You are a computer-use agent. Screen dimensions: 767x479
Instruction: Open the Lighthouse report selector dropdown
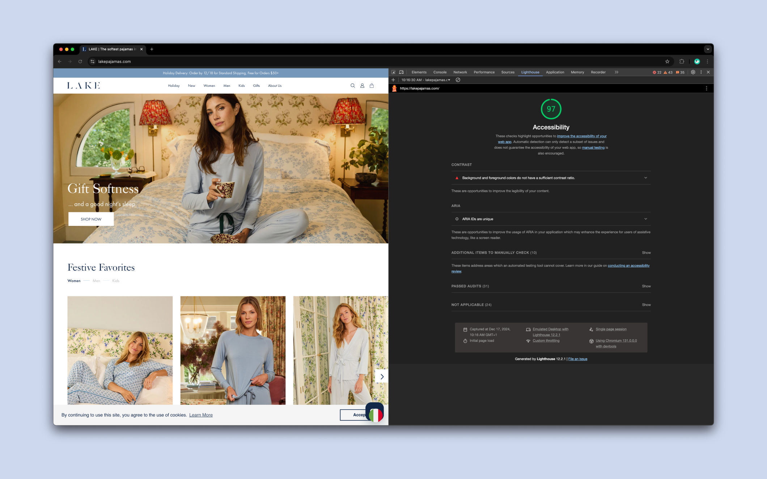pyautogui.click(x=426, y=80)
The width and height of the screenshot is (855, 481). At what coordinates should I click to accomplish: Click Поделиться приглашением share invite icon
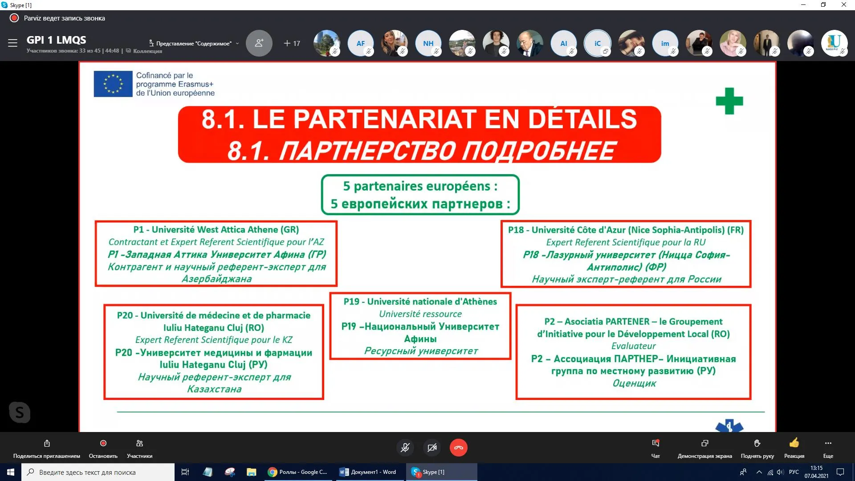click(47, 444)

***

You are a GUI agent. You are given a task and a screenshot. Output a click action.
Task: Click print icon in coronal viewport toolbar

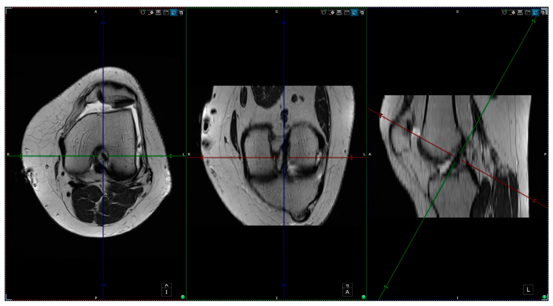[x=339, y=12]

***

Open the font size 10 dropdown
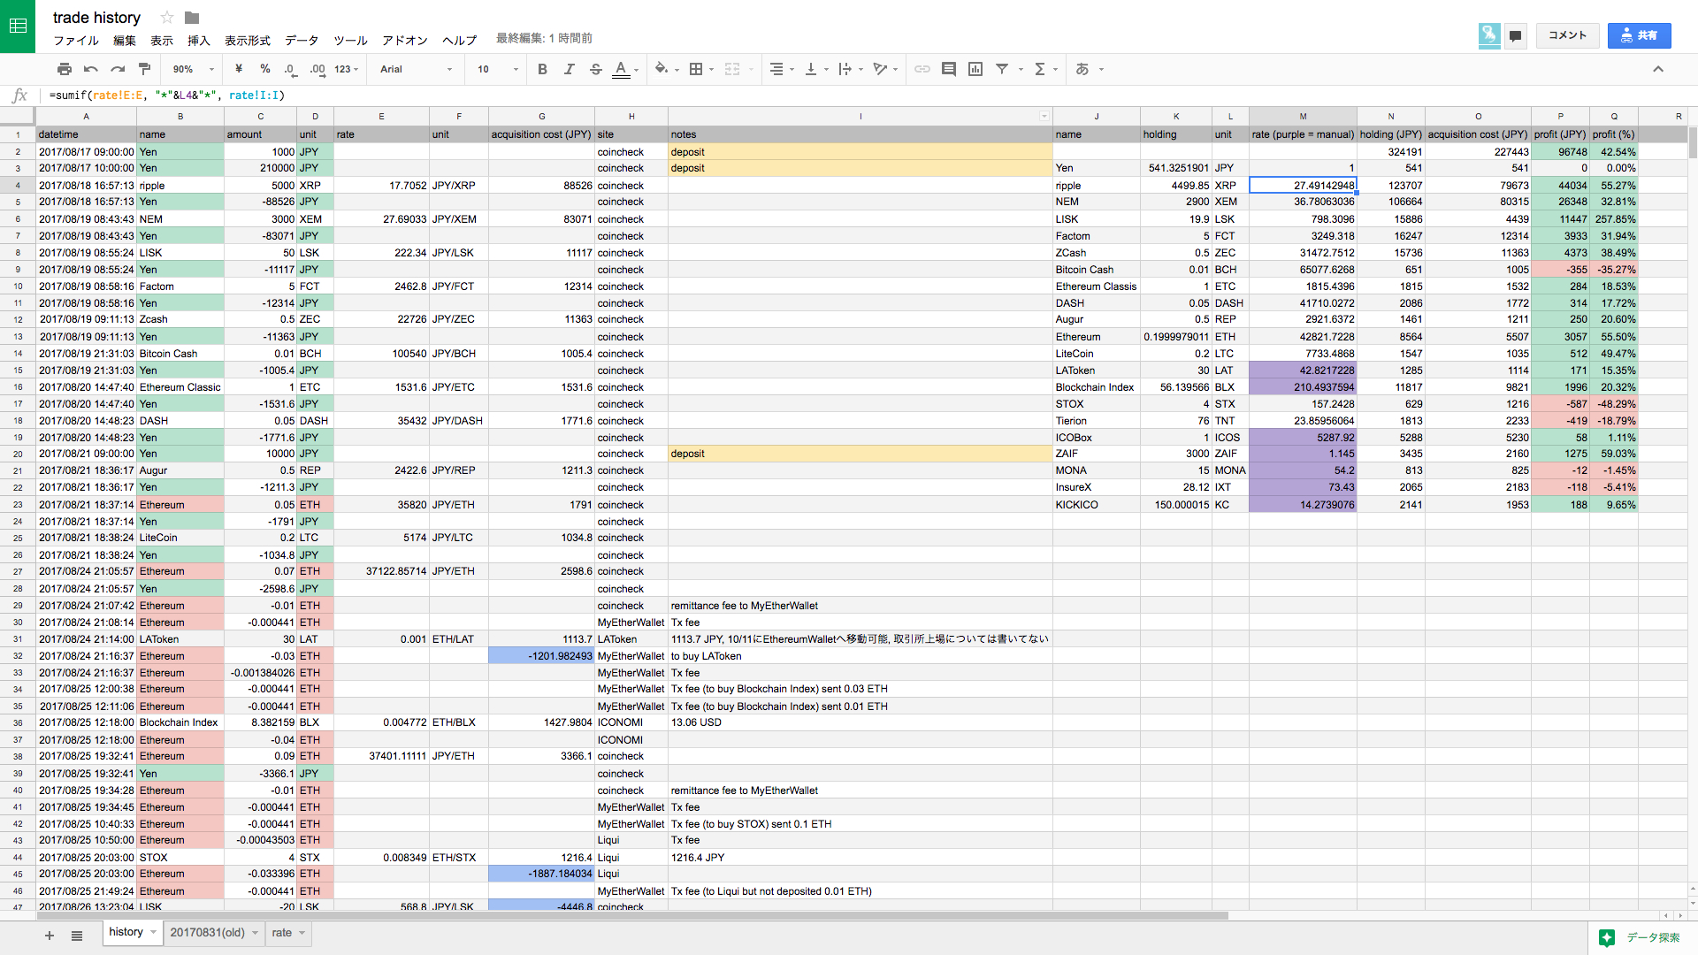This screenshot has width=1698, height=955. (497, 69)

***

§ EXERCISE INSTRUCTIONS:
For this task, copy every line of the material in which "agent" appears.

§ TASK SOLUTION:
You are a computer-use agent. Screen dimensions: 767x479
You are a GUI agent. You are given a task and a screenshot. Output a click action.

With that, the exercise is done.